In the light of those facts it is hard to understand why the Liberal Party finds it necessary to disapprove of the principle of the Bill.

Mr. Richard Wainwright

The hon. Gentleman was present in the Chamber when I went out of my way to commend Clause 2 and gave the very reasons that he has just quoted. I also went to some trouble to point out that we on the Liberal bench intended to divide the House on the Money Resolution because that is germane to the subsidies, which is the part of the Bill to which we object.

Mr. Maclennan

In that case, we look forward to Liberal Party support on the principle of the Bill. I hope that we need not be too long delayed in dealing with the detail.

The Bill contains proposals which complement the Government's other initiatives to strengthen the effectiveness of the Price Commisssion its supervision of the Price Code which have already been announced. In the period prior to the election, the Conservative Party gave no undertaking that it would so seek to strengthen the machinery of price control.

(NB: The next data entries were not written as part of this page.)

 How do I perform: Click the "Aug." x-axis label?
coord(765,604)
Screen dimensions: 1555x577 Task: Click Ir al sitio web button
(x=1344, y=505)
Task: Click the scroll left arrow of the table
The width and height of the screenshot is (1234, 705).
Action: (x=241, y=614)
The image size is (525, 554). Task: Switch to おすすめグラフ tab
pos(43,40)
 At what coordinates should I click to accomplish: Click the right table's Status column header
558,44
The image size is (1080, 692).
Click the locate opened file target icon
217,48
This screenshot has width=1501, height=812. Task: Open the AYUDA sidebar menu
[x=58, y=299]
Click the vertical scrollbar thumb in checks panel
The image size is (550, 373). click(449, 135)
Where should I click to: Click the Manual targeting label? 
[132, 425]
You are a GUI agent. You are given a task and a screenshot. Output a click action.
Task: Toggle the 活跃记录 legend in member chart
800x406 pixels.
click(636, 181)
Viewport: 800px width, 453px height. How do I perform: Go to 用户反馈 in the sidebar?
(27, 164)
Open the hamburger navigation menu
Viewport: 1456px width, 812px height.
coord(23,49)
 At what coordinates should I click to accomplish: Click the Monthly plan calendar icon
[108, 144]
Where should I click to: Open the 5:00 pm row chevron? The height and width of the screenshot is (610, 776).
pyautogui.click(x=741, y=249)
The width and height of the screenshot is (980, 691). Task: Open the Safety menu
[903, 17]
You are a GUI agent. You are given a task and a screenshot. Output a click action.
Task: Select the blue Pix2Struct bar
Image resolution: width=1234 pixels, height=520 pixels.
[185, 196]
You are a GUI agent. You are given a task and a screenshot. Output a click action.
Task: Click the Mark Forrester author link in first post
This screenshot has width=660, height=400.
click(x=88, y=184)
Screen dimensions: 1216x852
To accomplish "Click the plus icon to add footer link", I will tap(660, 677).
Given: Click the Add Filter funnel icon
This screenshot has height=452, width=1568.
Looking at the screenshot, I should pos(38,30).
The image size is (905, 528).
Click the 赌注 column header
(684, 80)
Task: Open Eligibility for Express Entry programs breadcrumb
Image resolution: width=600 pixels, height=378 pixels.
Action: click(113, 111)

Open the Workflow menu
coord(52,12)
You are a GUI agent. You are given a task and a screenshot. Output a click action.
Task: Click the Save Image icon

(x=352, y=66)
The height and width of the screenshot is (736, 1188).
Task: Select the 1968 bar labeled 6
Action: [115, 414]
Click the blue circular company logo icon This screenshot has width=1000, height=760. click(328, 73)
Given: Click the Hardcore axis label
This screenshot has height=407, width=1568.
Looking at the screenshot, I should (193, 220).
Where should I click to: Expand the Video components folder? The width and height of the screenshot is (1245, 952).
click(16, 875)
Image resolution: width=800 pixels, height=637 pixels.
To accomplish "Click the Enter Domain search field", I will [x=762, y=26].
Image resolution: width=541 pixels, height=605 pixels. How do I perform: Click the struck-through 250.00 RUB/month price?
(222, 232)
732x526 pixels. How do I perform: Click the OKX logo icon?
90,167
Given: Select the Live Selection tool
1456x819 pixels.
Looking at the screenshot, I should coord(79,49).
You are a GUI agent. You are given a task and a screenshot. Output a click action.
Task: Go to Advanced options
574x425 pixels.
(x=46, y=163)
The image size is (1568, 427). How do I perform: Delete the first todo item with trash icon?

Some of the things which have been said tonight suggest that it would even have reneged on the extent of price control that we had. The Government have already published proposals in a consultative document for more urgent amendments of the Price Code. Urgent consultations have been taking place on these proposals. A more fundamental review of the Price Code will follow. Some necessary changes will flow from the activation of Clause 5, when the Price and Pay Code will become simply a Price Code.

The Bill should also be looked at in the wider context of the Government's action to tackle at once the social injustices in our society which uncontrolled inflation exacerbates. In moving rapidly —there have been complaints that we have moved rapidly—to protect the most vulnerable people in our society from the impoverishment and suffering which such inflation causes, we are acknowledging, both as a social necessity and as a political imperative, the priority of this task of Government. Although we are not deaf to the complaints of those who resent a policy of price restraint, we are asking the House for the powers contained in the Bill. That is why we have brought the Bill to the House so quickly. That is why the Government have already taken action to stop rent increases until the end of the year. That is why the Government have already proposed substantial increases in social security benefits, giving priority to the chronic sick, to widows and to pensioners. Those measures can be seen together as part of a coherent strategy to enable the people of this country to unite to beat the inflationary forces which strike at not only the standard of living but even the coherence of society.

The proposals contained in the Bill will be recognised as both just and necessary. I therefore commend them to the House.

The Parliamentary Secretary to the Treasury (Mr. Robert Mellish)

rose in his place and claimed to move, That the Question be now put.

Question, That the Question be now put, put and agreed to.

Question, That the Bill be now read a Second time, put accordingly and agreed to.